Building Description Hammond-Harwood House, Annapolis Maryland

The Hammond-Harwood House is a symmetrical brick building with a five-bay center section, flanked by two-story end wings with polygonal bays. The left wing, shut off from the main house, was used as a law office by Hammond. Kitchen and service rooms were housed in the right wing. The main body of the house is a simple rectangular block with hipped roof and slightly projecting pedimented pavilions on both the street and garden sides, decorated only by a beltcourse of rubbed brick at the second story level. All the windows are widely spaced and cleanly cut into the wall surface with only a rubbed brick lintel above each opening as decoration. Attention is focused on the central entrance bay by the second-story window with a classical surround and full entablature, visually supported by projecting consoles. Below the window the main, door, with its arched fanlight framed by engaged Ionic columns, creates the major focal point of the facade. It is unusually rich in the variety of ornamental forms. An egg and dart border surrounds the door and fanlight, joining them visually into a unit. Garlands of roses fill the spandrels between the fanlight and the architrave of the crowning pediment, with its ribboned laurel on the pulvinated frieze.

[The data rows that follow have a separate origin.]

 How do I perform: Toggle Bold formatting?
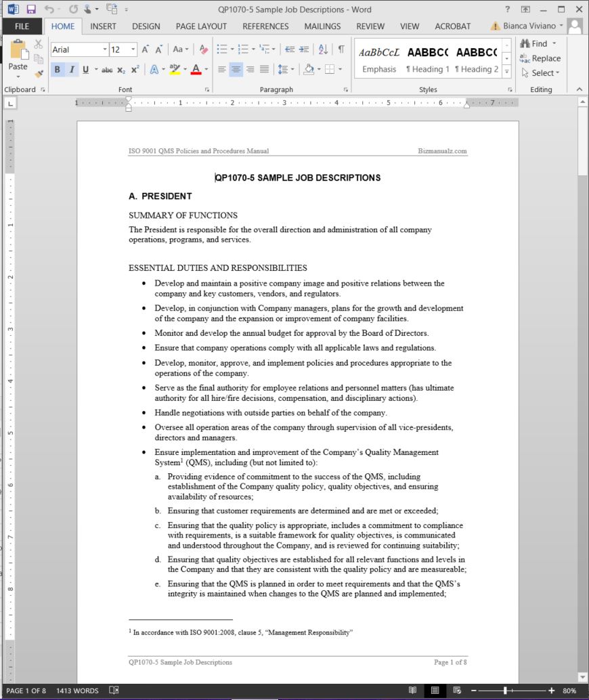57,69
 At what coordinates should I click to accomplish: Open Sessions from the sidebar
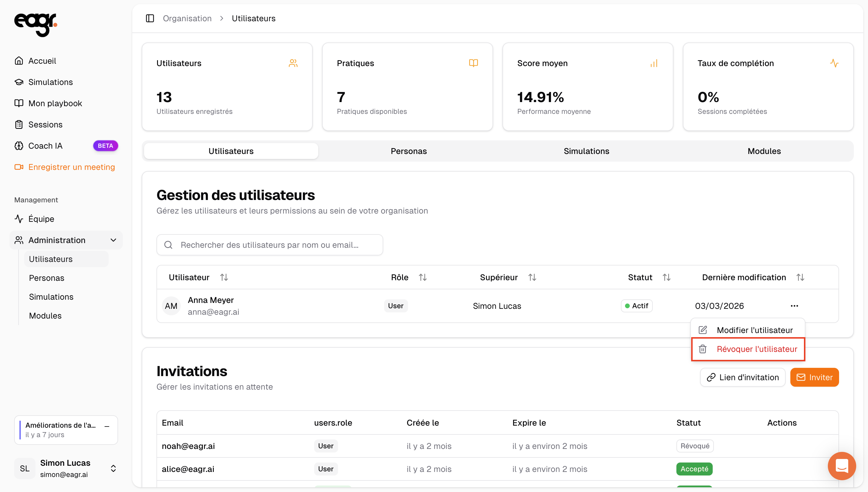click(x=45, y=125)
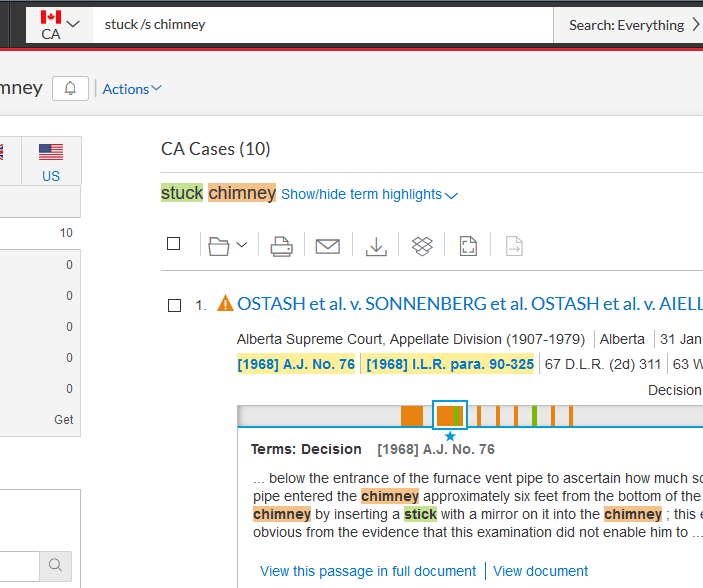Screen dimensions: 703x588
Task: Tick the select-all results checkbox
Action: pos(174,244)
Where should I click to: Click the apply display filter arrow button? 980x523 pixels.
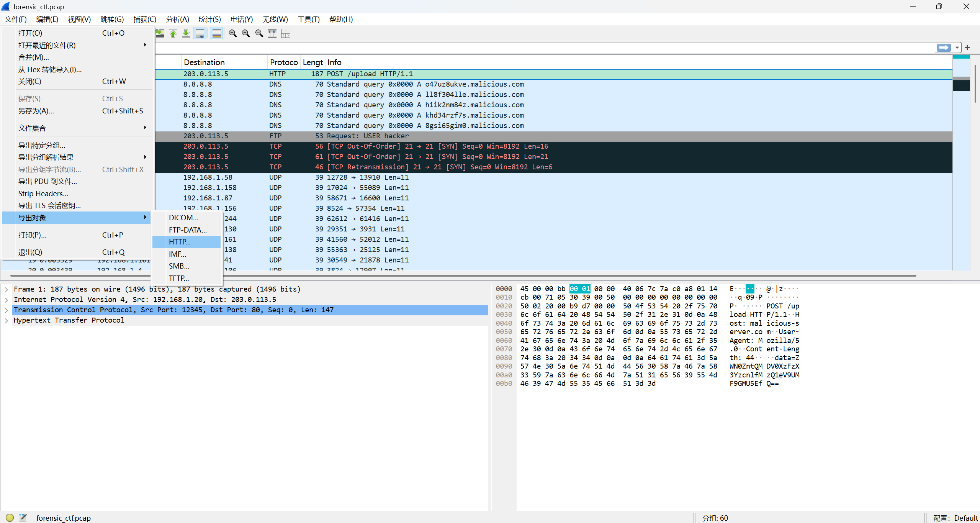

On the interior, no two rooms are identical in size, but an occasional use of false doors maintains the appearance of perfect symmetry. The two chief rooms are the dining room on the first floor and the ballroom above it. The windows of the dining room overlook the garden. One of the most unusual features is the door, cut into the paneling below the right window to form a door opening onto the garden. Here the desire for academic symmetry becomes most evident. This opening is treated like a window on the interior, although the dado panels are hinged to serve as a door. Outside, it is treated like a door, being on the central axis of the house and serving as a focus for the rear pavilion with its four giant pilasters of brick, topped by a rich pediment. The interior shutters are carved with resetted octagons, alternating with plain, elongated octagons, a motif used elsewhere by Buckland. A modillioned cornice, successfully scaled to the size of the room, completes the refined elegance of the dining room. Plain plaster walls and ceiling serve as a good foil to the elaborate detail. The fireplace and overmantel motif can be traced to Abraham Swan's British Architect, but the relationship is found only in the basic form. Buckland's imaginative treatment of established designs is very different from the dry copying of lesser craftsman, adding a variety and beauty of natural forms which contribute greatly to the value of the entire building. The large ballroom above the dining room has an unusually light and elegant cornice with small dentils in place of the heavier modillions. Below this is a delicate frieze of flutting alternating with small carved foliate panels. The main stairs, set at right angles to the main hall, have a gracefully curving banister, with the curl at the newel post echoed in the shape of the first step.

The building has remained essentially unaltered. Replacement of wooden steps and railing with a stone and iron one are the only exterior changes. A small brick appendage added at the southwest end blends well xjith the old buildings. Restoration of the kitchen and installation of modern heating were the only interior alterations.